Foto: Bundeskriminalamt (BKA) und Bundesamt für Verfassungsschutz (über dts Nachrichtenagentur)

Berlin (dts Nachrichtenagentur) - Die bundesweite Zahl der "Reichsbürger und Selbstverwalter" ist im Januar 2018 auf etwa 15.600 gestiegen.

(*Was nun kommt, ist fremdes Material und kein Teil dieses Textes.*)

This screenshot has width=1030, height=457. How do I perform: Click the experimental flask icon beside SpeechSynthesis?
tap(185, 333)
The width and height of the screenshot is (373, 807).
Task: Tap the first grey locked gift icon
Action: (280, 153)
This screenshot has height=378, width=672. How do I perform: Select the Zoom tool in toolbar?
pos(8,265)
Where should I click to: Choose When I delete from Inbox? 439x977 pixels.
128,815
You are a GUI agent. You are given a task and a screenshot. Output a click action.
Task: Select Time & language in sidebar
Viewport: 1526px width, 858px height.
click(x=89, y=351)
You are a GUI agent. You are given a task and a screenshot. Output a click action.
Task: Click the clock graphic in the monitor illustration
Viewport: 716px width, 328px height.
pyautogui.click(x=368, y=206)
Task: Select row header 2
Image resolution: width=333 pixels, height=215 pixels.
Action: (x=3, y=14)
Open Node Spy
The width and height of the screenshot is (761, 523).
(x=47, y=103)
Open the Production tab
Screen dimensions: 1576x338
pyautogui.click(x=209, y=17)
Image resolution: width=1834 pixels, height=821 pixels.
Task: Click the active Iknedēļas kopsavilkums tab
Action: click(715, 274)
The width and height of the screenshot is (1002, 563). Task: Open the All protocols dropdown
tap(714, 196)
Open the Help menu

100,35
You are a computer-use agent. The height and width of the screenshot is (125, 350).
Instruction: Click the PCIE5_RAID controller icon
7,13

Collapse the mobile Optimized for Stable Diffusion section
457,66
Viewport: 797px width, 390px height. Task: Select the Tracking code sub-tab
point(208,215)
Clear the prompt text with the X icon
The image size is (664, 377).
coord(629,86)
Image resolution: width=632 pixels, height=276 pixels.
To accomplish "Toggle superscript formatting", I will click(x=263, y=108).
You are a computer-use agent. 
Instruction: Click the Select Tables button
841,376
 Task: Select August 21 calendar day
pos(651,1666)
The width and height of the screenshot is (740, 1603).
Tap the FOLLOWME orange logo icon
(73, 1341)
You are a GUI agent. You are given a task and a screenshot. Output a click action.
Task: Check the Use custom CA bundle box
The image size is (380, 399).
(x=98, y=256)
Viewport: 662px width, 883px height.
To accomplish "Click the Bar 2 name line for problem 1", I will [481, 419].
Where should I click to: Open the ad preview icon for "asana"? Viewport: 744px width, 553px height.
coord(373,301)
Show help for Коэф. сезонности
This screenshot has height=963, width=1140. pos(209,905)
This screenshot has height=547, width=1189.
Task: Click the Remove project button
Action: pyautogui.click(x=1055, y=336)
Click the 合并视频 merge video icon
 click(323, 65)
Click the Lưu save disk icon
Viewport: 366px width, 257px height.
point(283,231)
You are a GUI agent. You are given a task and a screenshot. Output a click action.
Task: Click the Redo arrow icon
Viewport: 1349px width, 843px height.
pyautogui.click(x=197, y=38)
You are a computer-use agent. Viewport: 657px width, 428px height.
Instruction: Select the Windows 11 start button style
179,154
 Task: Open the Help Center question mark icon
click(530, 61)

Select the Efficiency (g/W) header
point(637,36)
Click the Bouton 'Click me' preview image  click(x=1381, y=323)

Das berichtet das Nachrichtenmagazin Focus unter Berufung auf die Verfassungsschutzämter der Bundesländer.

Die größte Szene gibt es demnach in Bayern, wo die Behörden 3.500 Reichsbürger zählen. Es folgen Baden-Württemberg mit 2.500, Nordrhein-Westfalen mit 2.200, Niedersachsen mit 1.400 und Sachsen mit 1.300 Reichsbürgern. Die bundesweite Zahl ist damit laut dem Magazin innerhalb eines Jahres um 56 Prozent gestiegen. Anfang 2017 gingen die Sicherheitsbehörden noch von 10.000 Reichsbürgern in Deutschland aus.

Eine bewaffnete Gruppe innerhalb der Reichsbürger-Szene plant offenbar den Aufbau einer eigenen Armee, so Focus. Entsprechende Bestrebungen haben Verfassungsschutzämter in Ostdeutschland registriert. Sicherheitskreise bestätigten dem Blatt, dass sich Reichsbürger aus mehreren Bundesländern bei einem konspirativen Treffen mit dem Aufbau einer militärischen Organisation befasst haben.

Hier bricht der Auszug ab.